5 Laws and 5 Flaws of Conversation from ‘The Mingling Maven’

My good friend Susan RoAne recently joined me as a fellow member of the iLearningGlobal.tv faculty and, as I was talking to her about the content she plans to contribute to the iLearningGlobal.tv website, I was suddenly struck with the memory of a great section from her book, How to Work a Room, which talks about casual conversation when networking.

If you have a chance to read the book, I highly recommend it because there are tons of great networking tips throughout the entire book. Not only will you get a great education on networking, you’ll be laughing from beginning to end. That’s one thing anyone who has met Susan knows about her–she’s hilarious!

However, since my blog isn’t supposed to be about my friend Susan’s witty sense of humor (Maybe I’ll start a blog devoted to that later . . . kidding, Susan! :)) and it IS supposed to be about helping you become a better networker, I’ll go ahead and let the excerpt from How to Work a Room which I’ve been alluding to tell you about the five laws and five flaws of conversation:

Five Fundamental Laws of Casual Conversation

  • Be a conversational chameleon. Adapt conversation to the individual by age, interest, profession.
  • Be a name dropper. Always mention the names of people or places you could have in common.
  • Borrow other people’s lives. Share the stories, comments and quips of your friends who have kids, have websites, are tai kwon do students, are Xtreme athletes, have opera tickets–even if you don’t.
  • Be a two-timer. Give people a second chance.
  • Be nice to everyone. Don’t judge tomorrow’s book by today’s cover.

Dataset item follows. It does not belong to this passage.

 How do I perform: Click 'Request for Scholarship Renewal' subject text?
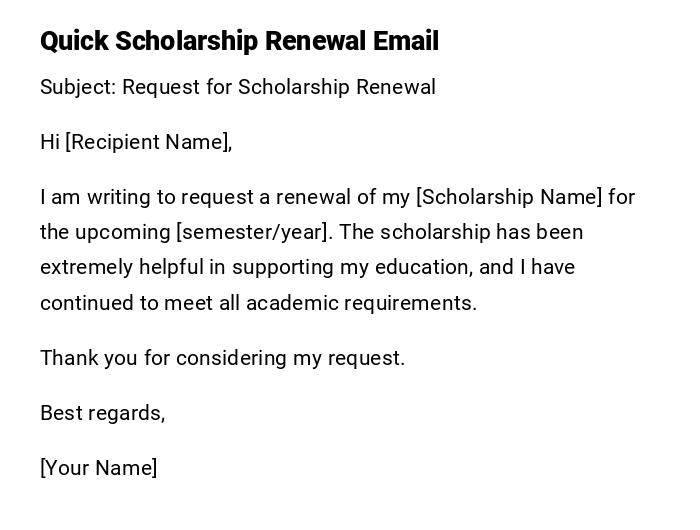click(279, 87)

Fatal Flaws of Casual Conversation

  • Being unprepared by not reading papers, trade journals and information sources
  • Controlling conversations by asking a barrage of questions, no matter how open-ended, or telling a nonstop series of jokes
  • Complaining (kvetching); bragging
  • One-upping/competing, interrupting, not listening, slinging put-downs
  • Offering unsolicited feedback

6 thoughts on “5 Laws and 5 Flaws of Conversation from ‘The Mingling Maven’

  1. I especially like the reminder from the “Laws” to remember to “Be nice to everyone.” I have a standing goal for each of my networking meetings to be kind that I consider to be as important as other goals including meeting a certain number of people.

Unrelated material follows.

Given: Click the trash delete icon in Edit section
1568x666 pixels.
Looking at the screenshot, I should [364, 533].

    Last week I was at a networking event and I saw two examples of a completely different approach to networking.

    I saw a very intelligent, energetic, and professionally-dressed person (I’ll call them “A”) go from person to person using all the right “laws” above EXCEPT the “be nice” law. When “A” met another individual that did not meet their goals they were abruptly abandoned. “A” may have thought they were being efficient by spending time only with people that would immediately benefit their network but what “A” did not consider was that others, like me, were watching. “A”‘s message was far from “Givers Gain”. I would not trust this person and I probably won’t do business with them.

    I also saw another young woman (I’ll call her “C”) who actually went out of her way to include a very introverted person in her group’s conversation. As I observed the conversation I confirmed what I suspected – there was very little chance that “C” would directly benefit from this effort. She was just being nice. “C” did not know that I was watching. Later that evening I got the opportunity to return her kindness. “C” needed a favor from someone at the mixer and I got them to agree to do “C” the favor by offering free consulting on “C”‘s behalf.

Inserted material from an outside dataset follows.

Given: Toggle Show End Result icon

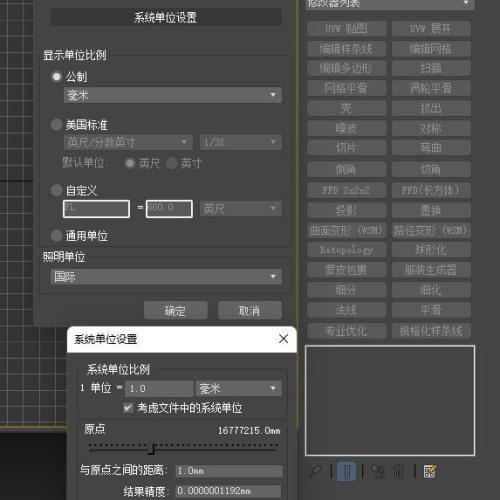Looking at the screenshot, I should tap(347, 471).
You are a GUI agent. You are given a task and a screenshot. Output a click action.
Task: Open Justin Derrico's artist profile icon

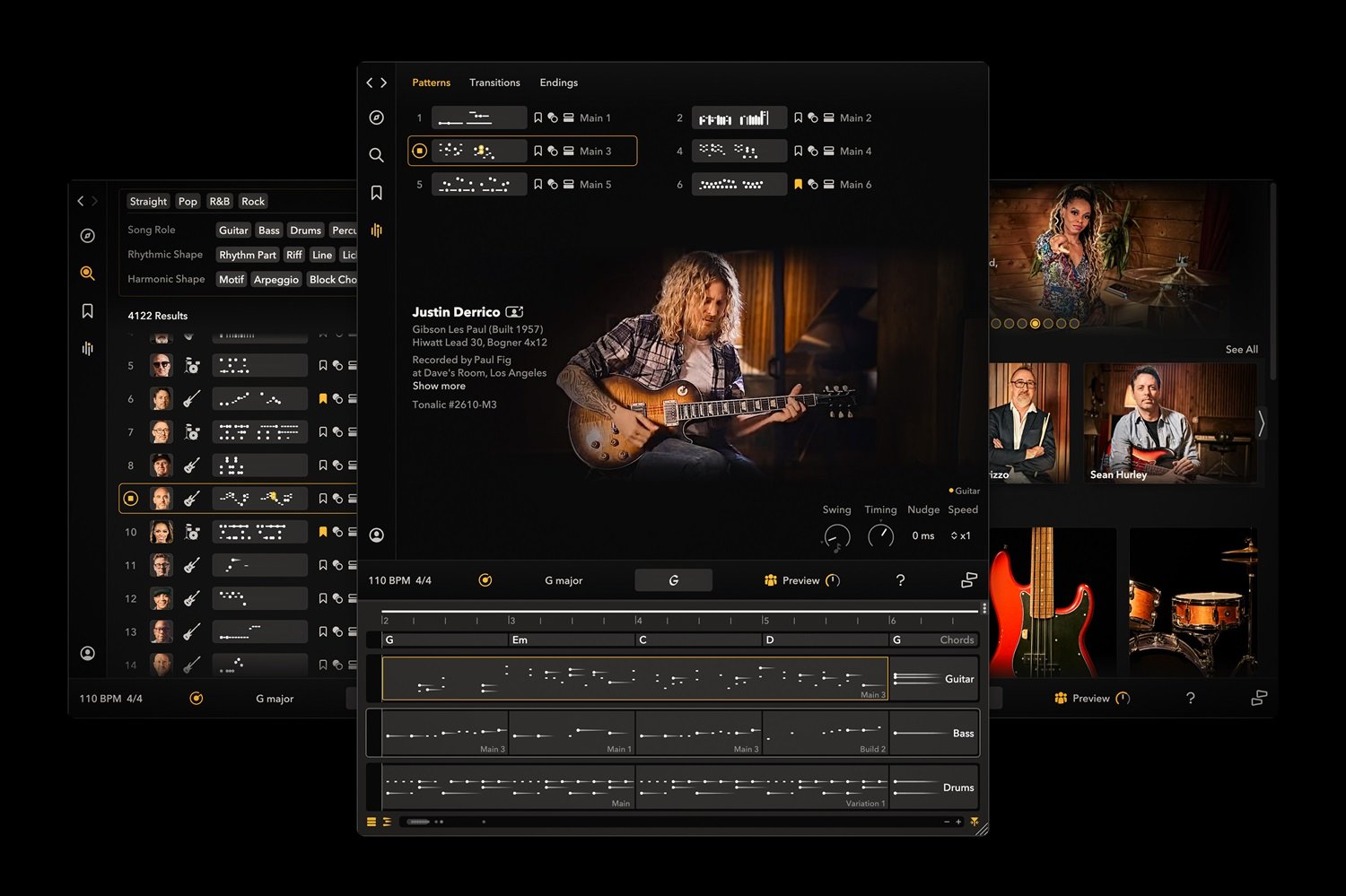click(x=514, y=312)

    Be nice, someone is always watching!

    Jim Thornton
    http://www.northstarconsultingonline.com

  2. I so appreciate the reminder to be kinder. It is easy to forget simple social graces and manners nowadays. Because I often attend events where I don’t know many folks, I have seen this happen many times. Sometimes I am the one “blown off” and other times I see others brushed away quickly. It leaves a bad impression and I have no desire to do business with that person in any way. I appreciate the tips on casual conversation. I have posted them where I can see them each day before I leave my office for a networking event.

  3. Nice article particularly in this era where good manners and graciousness seem to be a quality abandoned in favor of “me-ism” (if there is such a word.) I am introverted and sometime put myself out there just to counter those tendancies. I especially like the mention of being nice as callousness and insensivity has become so common place in popular culture. I hope to hear more from you as your writing is easy to read, upbeat and offers much value in just a few words.

    Leland M Clark

  4. I think the “one-upping” is a biggy. It seems so common that people don’t even know they are doing it. I find myselft guilty of it. Listen at least 50% of the time. Thanks for bringing it up.